--- START ---

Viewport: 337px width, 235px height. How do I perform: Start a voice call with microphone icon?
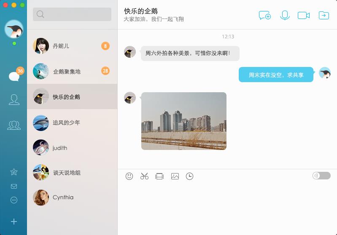point(285,15)
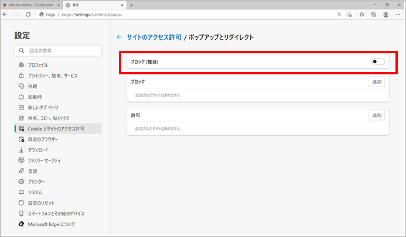This screenshot has height=237, width=406.
Task: Open the Favorites star icon in toolbar
Action: point(361,15)
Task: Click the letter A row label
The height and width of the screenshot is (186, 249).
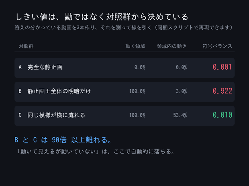Action: click(20, 67)
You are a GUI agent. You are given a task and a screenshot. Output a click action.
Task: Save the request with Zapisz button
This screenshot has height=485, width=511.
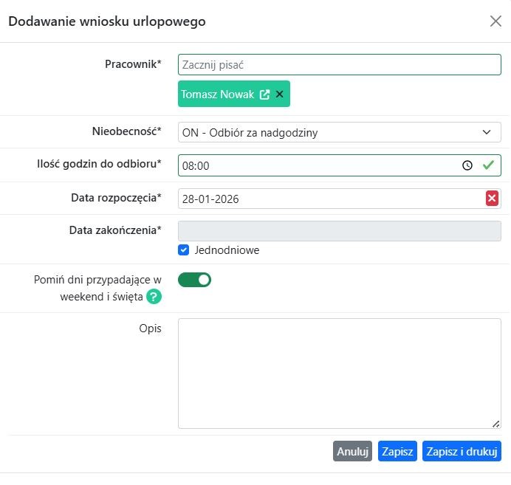[397, 451]
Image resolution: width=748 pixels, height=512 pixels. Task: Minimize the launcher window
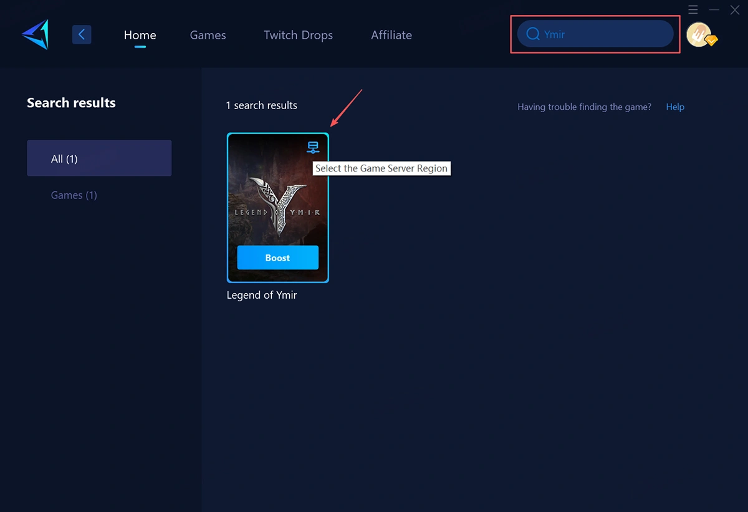(x=713, y=9)
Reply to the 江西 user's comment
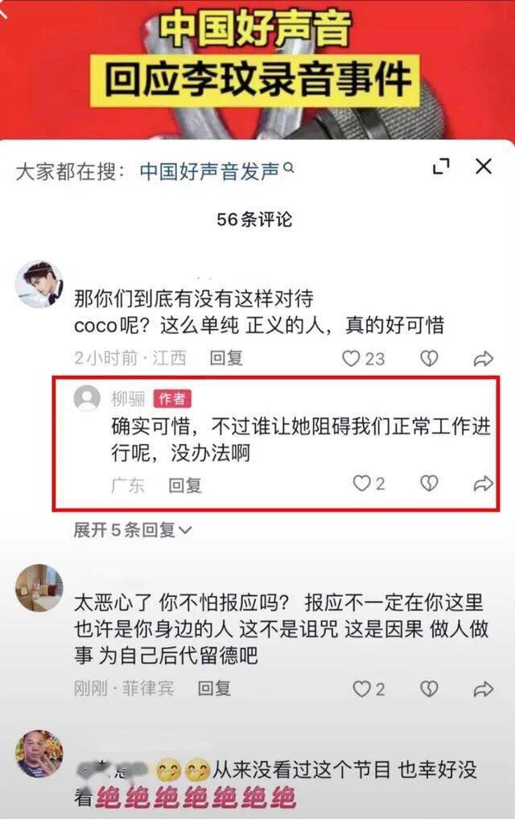Image resolution: width=515 pixels, height=819 pixels. point(226,358)
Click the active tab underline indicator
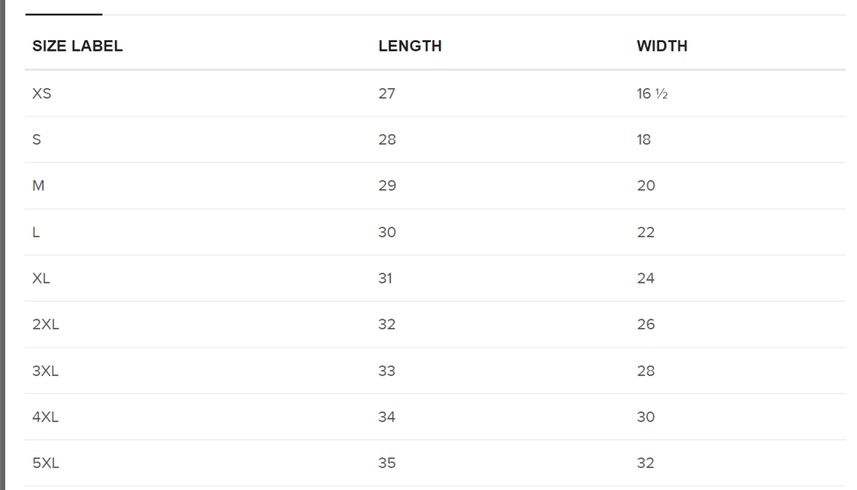The image size is (857, 490). [63, 15]
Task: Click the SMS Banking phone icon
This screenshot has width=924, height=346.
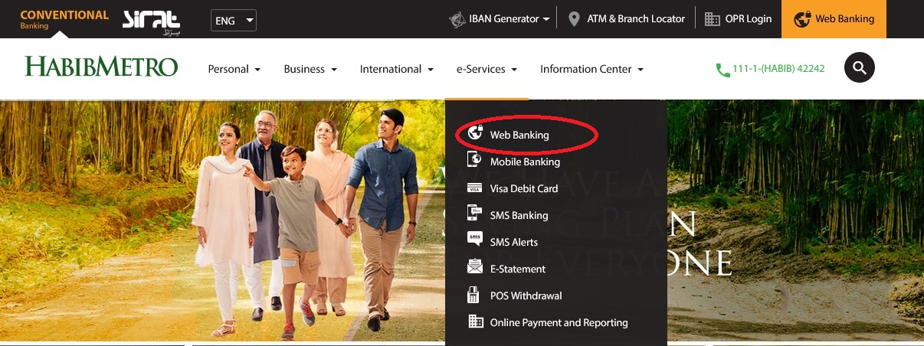Action: 475,214

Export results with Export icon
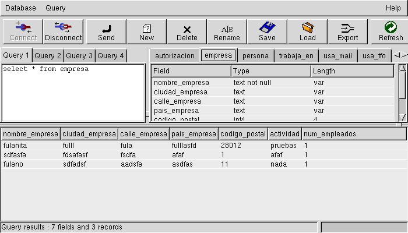click(x=348, y=31)
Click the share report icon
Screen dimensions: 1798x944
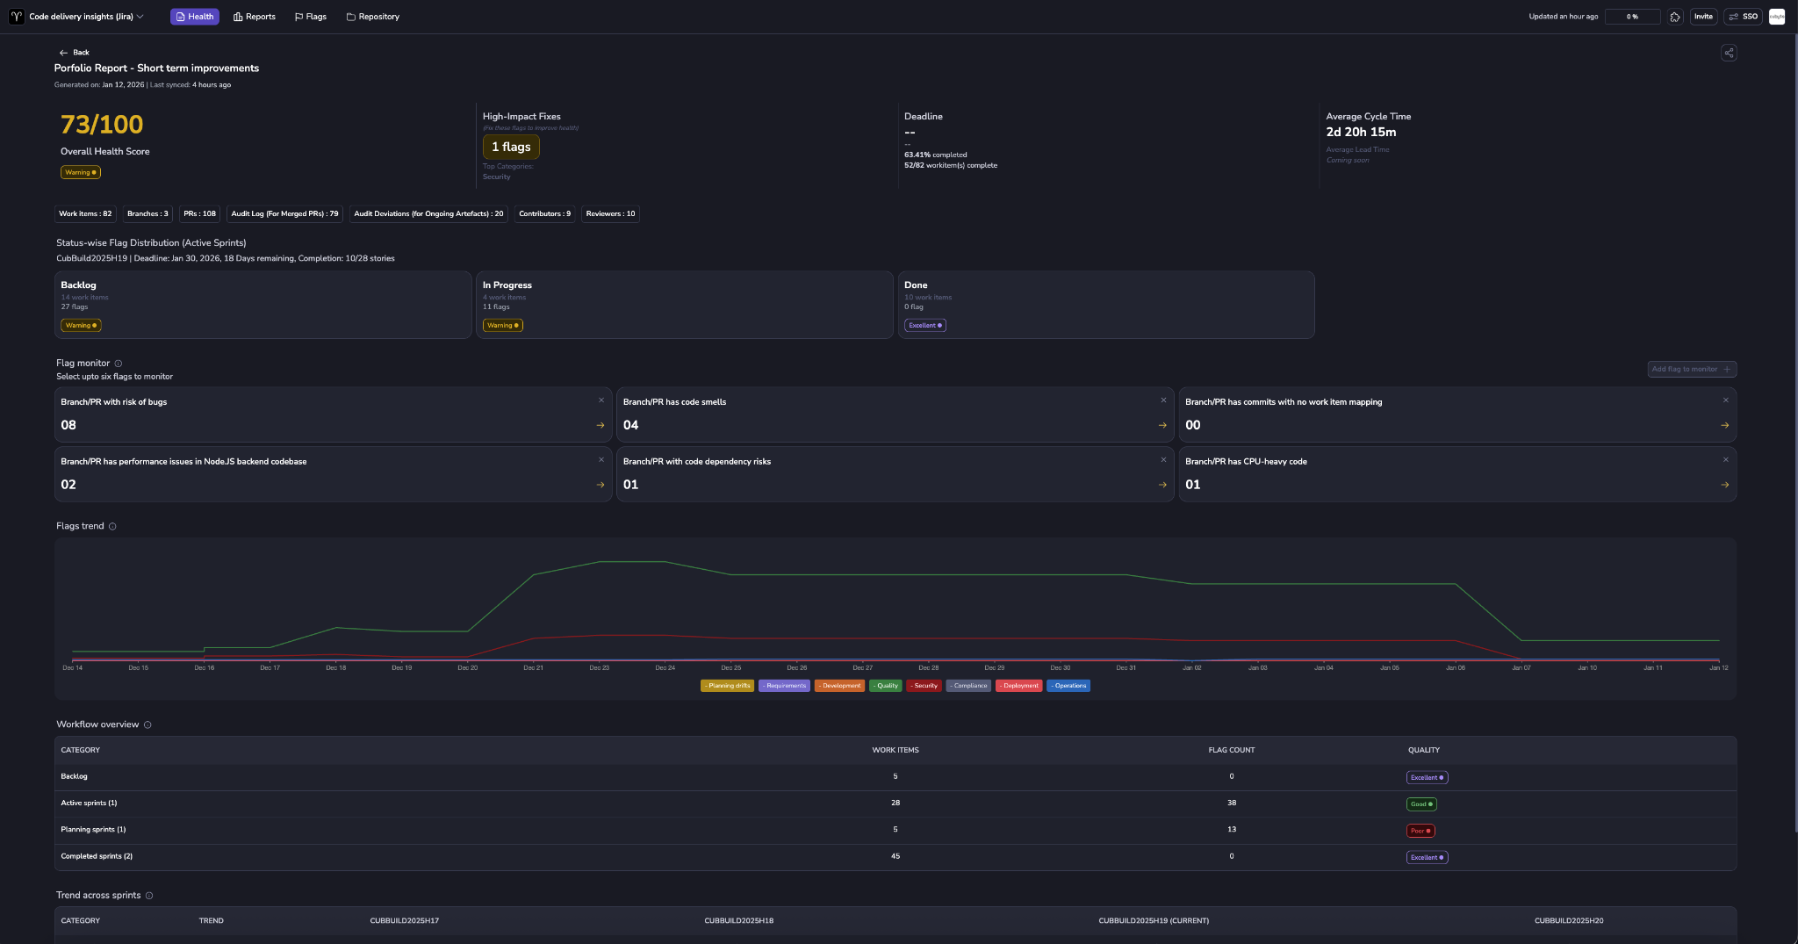1728,53
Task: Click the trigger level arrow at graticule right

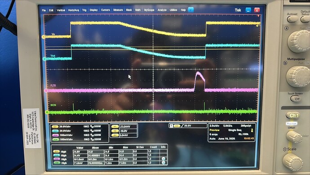Action: tap(257, 26)
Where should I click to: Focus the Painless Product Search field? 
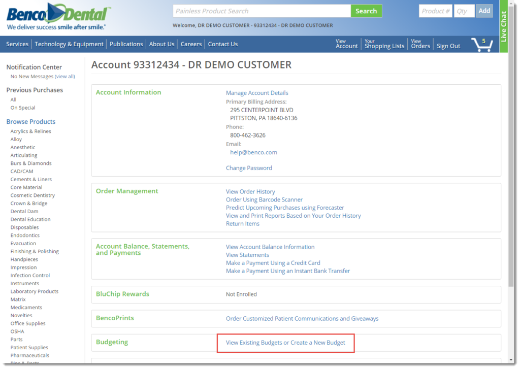pyautogui.click(x=262, y=11)
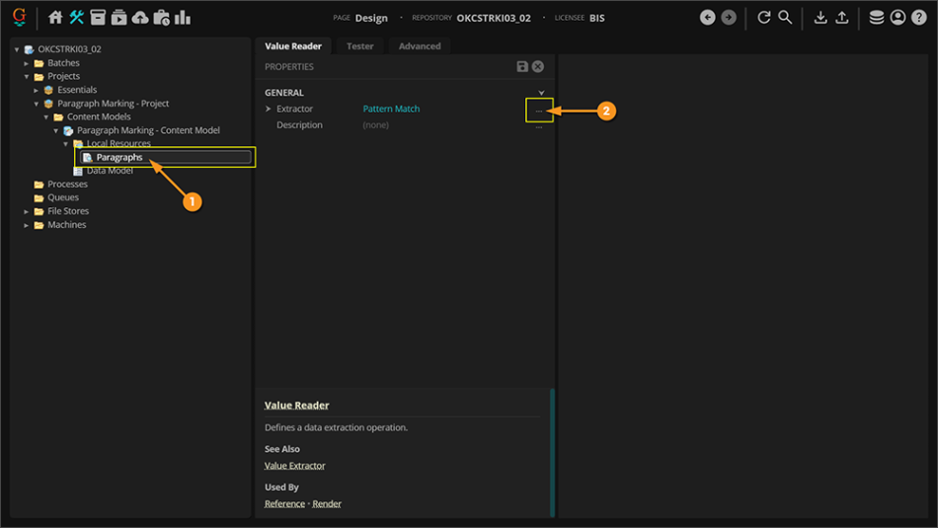Expand the Extractor property arrow
The height and width of the screenshot is (528, 938).
point(269,110)
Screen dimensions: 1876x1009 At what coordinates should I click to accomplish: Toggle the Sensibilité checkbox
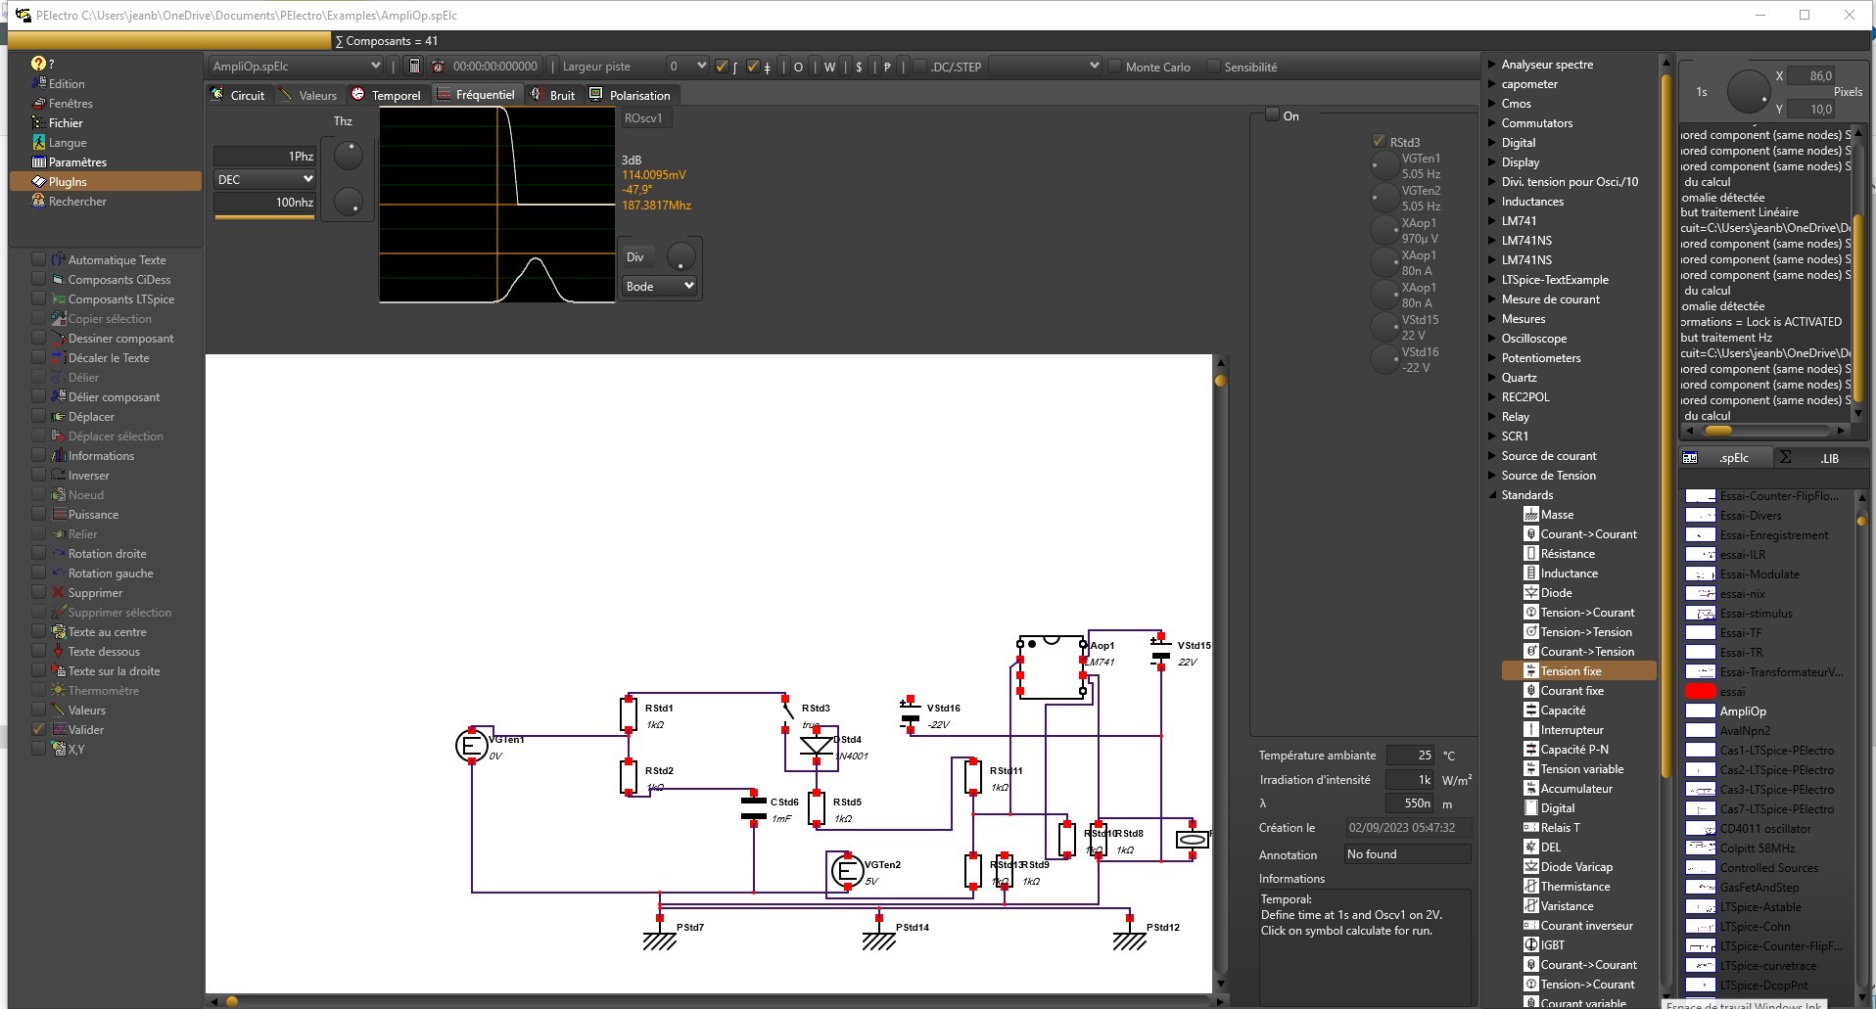click(x=1214, y=67)
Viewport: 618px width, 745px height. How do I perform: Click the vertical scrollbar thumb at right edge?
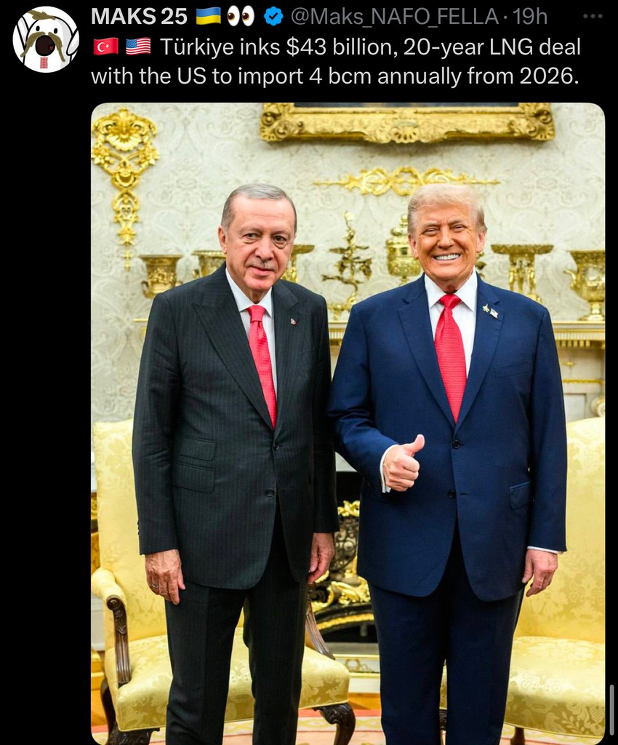click(612, 709)
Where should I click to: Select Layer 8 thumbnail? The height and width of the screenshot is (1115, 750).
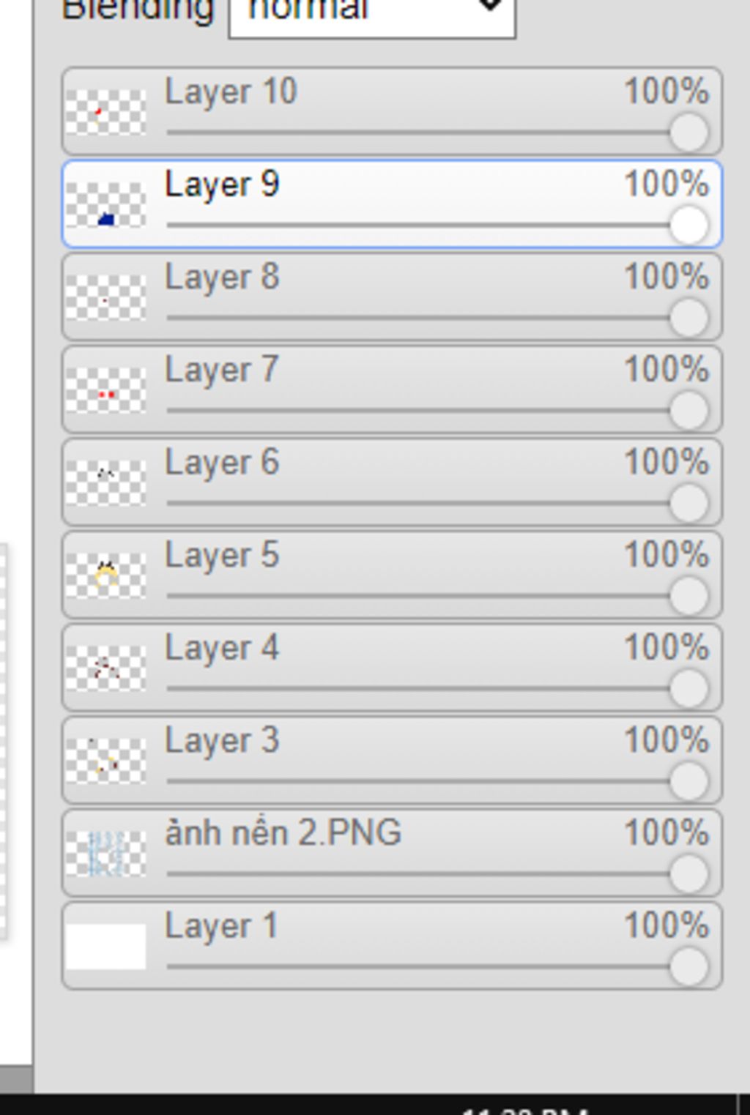(x=105, y=297)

--- END ---

- [TASK DETAILS]
Only the text of the records belongs in the answer, printed exactly and without pictures.

- [SOLUTION]
Viewport: 337px width, 235px height. How do I perform: Start a voice call with microphone icon?
point(285,15)
This screenshot has height=237, width=406.
Task: Open the Favorites star icon in toolbar
Action: point(361,15)
Task: Click the letter A row label
The height and width of the screenshot is (186, 249).
Action: click(20, 67)
You are a GUI agent. You are given a task and a screenshot. Output a click action.
Task: Save the request with Zapisz button
This screenshot has height=485, width=511.
[397, 451]
Image resolution: width=748 pixels, height=512 pixels. Task: Minimize the launcher window
(x=713, y=9)
Reply to the 江西 user's comment
Image resolution: width=515 pixels, height=819 pixels. point(226,358)
Click the active tab underline indicator
The image size is (857, 490). [63, 15]
Task: Click the SMS Banking phone icon
This screenshot has width=924, height=346.
Action: 475,214

Export results with Export icon
click(x=348, y=31)
Click the share report icon
Screen dimensions: 1798x944
1728,53
Task: Click the trigger level arrow at graticule right

Action: tap(257, 26)
Where should I click to: Focus the Painless Product Search field? 
pyautogui.click(x=262, y=11)
Expand the Extractor property arrow
The height and width of the screenshot is (528, 938).
point(269,110)
Screen dimensions: 1876x1009 At what coordinates should I click to accomplish: Toggle the Sensibilité checkbox
click(x=1214, y=67)
Viewport: 618px width, 745px height. How do I perform: Click the vertical scrollbar thumb at right edge?
click(612, 709)
Where should I click to: Select Layer 8 thumbnail? The height and width of the screenshot is (1115, 750).
(x=105, y=297)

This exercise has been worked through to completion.